*WHAT THIS TASK INVOLVES*
The following data has a line with "The height and width of the screenshot is (748, 1329)." and a line with "969x636 pixels.". Write out exactly those lines and all the lines between them.

*RECORDED INFORMATION*
►
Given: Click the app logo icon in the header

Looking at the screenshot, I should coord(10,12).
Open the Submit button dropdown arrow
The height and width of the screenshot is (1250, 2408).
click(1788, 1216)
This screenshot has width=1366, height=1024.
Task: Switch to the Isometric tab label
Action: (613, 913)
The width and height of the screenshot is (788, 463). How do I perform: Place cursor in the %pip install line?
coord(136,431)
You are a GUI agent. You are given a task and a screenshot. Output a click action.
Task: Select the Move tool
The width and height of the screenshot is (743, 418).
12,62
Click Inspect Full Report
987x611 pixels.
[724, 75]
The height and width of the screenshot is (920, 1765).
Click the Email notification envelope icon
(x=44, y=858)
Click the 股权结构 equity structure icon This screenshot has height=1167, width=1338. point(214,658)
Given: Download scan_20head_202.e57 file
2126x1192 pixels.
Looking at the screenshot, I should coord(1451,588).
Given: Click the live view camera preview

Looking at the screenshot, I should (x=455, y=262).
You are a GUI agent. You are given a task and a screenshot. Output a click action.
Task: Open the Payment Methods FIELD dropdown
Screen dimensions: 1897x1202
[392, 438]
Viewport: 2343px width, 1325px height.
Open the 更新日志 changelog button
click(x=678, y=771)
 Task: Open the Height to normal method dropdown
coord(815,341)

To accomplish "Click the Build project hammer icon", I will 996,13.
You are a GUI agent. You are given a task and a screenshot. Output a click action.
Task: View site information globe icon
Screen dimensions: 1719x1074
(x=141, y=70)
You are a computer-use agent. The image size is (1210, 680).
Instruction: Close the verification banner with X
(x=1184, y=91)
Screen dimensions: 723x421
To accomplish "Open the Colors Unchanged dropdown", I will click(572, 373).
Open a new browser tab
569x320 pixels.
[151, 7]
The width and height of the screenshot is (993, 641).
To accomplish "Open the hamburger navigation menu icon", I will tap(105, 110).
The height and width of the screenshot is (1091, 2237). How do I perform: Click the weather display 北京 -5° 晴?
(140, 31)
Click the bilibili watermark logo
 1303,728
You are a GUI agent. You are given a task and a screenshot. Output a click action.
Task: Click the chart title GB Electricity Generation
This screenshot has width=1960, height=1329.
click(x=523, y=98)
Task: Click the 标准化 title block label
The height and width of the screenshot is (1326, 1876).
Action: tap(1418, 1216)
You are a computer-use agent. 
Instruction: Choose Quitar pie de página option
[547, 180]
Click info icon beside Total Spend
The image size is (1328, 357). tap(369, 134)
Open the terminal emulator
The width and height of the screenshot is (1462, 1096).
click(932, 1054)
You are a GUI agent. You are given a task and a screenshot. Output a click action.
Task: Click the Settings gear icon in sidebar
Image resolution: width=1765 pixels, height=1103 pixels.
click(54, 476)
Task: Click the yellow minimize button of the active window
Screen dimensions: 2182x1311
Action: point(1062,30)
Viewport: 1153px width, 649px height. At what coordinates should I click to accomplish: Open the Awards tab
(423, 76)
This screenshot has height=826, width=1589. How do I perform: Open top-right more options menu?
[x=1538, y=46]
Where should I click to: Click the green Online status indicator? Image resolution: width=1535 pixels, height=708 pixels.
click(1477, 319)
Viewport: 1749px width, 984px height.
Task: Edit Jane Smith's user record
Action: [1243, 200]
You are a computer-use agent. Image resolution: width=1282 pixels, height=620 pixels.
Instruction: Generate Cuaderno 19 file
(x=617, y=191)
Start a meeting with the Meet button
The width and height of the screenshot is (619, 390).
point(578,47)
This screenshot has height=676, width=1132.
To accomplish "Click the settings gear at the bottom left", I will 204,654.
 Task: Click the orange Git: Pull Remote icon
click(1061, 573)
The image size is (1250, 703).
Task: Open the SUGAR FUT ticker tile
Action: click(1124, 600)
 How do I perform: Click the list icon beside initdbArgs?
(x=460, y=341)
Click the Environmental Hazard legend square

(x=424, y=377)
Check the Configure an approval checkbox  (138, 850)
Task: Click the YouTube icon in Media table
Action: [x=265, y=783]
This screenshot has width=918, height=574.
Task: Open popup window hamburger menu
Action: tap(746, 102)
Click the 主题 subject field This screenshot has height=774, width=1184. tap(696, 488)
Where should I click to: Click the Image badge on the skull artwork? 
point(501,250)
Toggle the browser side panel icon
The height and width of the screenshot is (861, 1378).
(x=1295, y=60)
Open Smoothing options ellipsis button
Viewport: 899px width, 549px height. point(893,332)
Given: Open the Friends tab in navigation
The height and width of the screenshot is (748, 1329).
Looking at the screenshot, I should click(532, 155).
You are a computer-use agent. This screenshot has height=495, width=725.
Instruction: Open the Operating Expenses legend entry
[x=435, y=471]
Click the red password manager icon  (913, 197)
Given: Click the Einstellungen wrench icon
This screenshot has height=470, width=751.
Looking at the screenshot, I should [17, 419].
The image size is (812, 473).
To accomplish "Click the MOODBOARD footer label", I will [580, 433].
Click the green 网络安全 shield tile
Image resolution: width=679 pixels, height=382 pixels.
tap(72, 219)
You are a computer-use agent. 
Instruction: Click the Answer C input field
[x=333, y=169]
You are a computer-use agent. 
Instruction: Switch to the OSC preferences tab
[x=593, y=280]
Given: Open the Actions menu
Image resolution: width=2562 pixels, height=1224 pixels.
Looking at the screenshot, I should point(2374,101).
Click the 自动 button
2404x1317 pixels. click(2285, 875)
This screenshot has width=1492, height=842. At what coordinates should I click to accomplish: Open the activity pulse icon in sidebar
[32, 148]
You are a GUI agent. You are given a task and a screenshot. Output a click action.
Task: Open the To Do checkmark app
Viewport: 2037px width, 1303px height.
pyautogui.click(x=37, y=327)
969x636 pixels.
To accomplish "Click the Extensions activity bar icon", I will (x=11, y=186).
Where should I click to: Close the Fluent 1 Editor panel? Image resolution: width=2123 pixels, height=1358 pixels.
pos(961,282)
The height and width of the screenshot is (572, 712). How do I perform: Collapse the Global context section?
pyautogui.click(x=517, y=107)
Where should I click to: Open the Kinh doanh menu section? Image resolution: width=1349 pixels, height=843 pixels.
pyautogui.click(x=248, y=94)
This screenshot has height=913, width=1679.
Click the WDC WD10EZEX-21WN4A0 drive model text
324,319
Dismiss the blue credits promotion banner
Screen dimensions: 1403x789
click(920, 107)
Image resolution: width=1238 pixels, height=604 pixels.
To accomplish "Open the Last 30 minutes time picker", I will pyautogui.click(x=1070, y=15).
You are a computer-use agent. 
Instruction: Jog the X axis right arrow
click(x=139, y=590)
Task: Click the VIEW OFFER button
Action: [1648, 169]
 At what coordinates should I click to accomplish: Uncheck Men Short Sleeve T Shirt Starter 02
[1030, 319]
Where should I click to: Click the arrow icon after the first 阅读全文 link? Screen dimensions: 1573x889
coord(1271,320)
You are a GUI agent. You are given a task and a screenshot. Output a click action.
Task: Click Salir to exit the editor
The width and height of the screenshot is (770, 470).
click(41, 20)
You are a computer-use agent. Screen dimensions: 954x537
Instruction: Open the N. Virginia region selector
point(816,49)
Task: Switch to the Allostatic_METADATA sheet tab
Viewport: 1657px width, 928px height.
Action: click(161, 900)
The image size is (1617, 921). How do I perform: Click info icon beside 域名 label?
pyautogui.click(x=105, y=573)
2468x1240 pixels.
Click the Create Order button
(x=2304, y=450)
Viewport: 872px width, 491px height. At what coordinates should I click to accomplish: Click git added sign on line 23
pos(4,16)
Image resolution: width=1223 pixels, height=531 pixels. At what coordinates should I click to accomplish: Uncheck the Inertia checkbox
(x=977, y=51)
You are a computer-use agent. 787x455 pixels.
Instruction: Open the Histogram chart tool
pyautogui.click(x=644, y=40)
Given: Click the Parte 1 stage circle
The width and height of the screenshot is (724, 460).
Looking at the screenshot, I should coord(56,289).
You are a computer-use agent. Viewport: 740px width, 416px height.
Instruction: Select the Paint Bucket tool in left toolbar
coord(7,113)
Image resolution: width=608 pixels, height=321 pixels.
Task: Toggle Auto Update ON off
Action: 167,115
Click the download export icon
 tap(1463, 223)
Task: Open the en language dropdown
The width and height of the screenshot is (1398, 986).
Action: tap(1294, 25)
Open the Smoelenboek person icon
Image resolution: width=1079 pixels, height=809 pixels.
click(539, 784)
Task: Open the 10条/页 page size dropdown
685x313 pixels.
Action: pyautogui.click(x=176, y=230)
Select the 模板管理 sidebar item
◄
*TASK RESULT*
The height and width of the screenshot is (748, 1329).
Looking at the screenshot, I should click(532, 155).
You are a computer-use agent. This screenshot has height=495, width=725.
Instruction: Open the Operating Expenses legend entry
[x=435, y=471]
Click the red password manager icon  (913, 197)
Given: Click the Einstellungen wrench icon
This screenshot has height=470, width=751.
Looking at the screenshot, I should [17, 419].
The image size is (812, 473).
To accomplish "Click the MOODBOARD footer label", I will [580, 433].
Click the green 网络安全 shield tile
Image resolution: width=679 pixels, height=382 pixels.
tap(72, 219)
You are a computer-use agent. 
Instruction: Click the Answer C input field
[x=333, y=169]
You are a computer-use agent. 
Instruction: Switch to the OSC preferences tab
[x=593, y=280]
Given: Open the Actions menu
Image resolution: width=2562 pixels, height=1224 pixels.
Looking at the screenshot, I should point(2374,101).
Click the 自动 button
2404x1317 pixels. click(2285, 875)
This screenshot has width=1492, height=842. At what coordinates should I click to accomplish: Open the activity pulse icon in sidebar
[32, 148]
You are a GUI agent. You are given a task and a screenshot. Output a click action.
Task: Open the To Do checkmark app
Viewport: 2037px width, 1303px height.
pyautogui.click(x=37, y=327)
969x636 pixels.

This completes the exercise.